Stored items
◇ ◇ ◇ ◇

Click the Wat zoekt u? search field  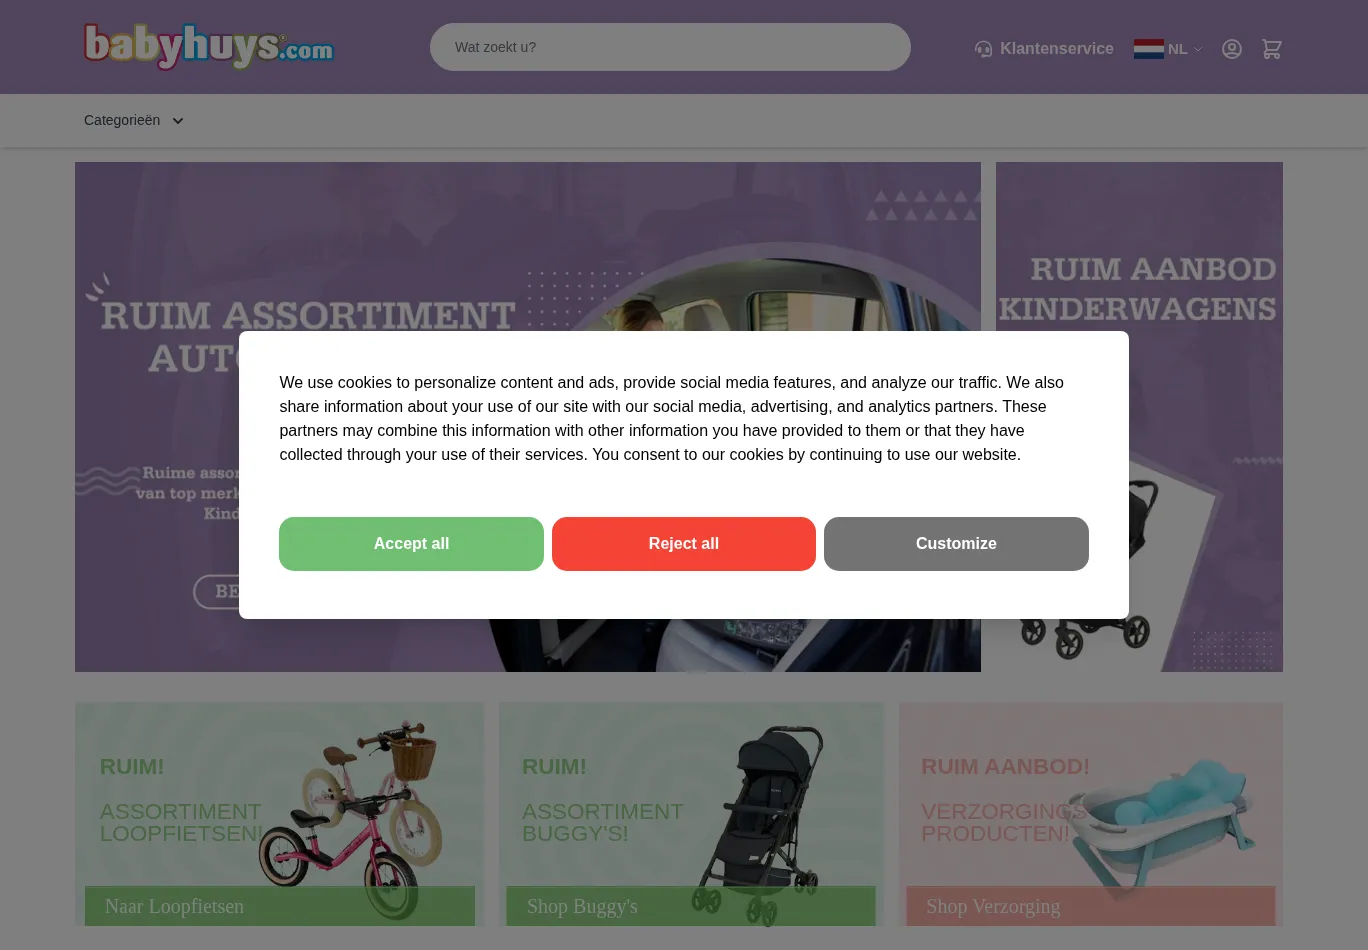pyautogui.click(x=670, y=47)
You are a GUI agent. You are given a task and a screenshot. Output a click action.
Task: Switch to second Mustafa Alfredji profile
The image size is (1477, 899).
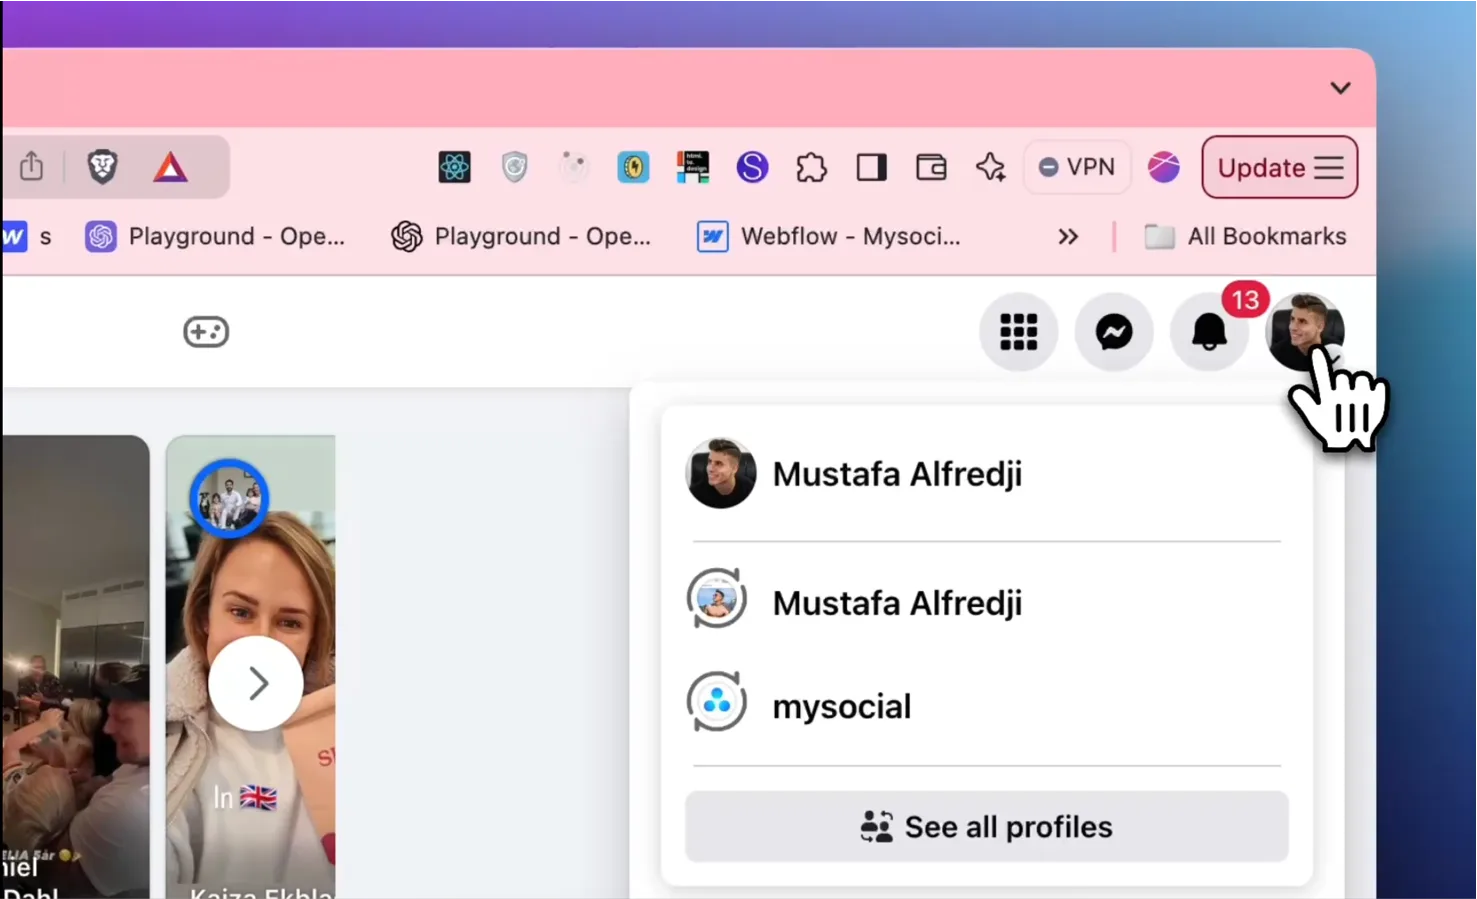[x=896, y=603]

◇ ◇ ◇ ◇

Begin with the line that contains "You are a GUI" and repeat every line through the end of the data, exactly and only those lines, leaving out the pictures.

### Answer for the task
You are a GUI agent. You are given a task and a screenshot. Output a click action.
Task: Switch to second Mustafa Alfredji profile
The image size is (1477, 899).
[x=896, y=603]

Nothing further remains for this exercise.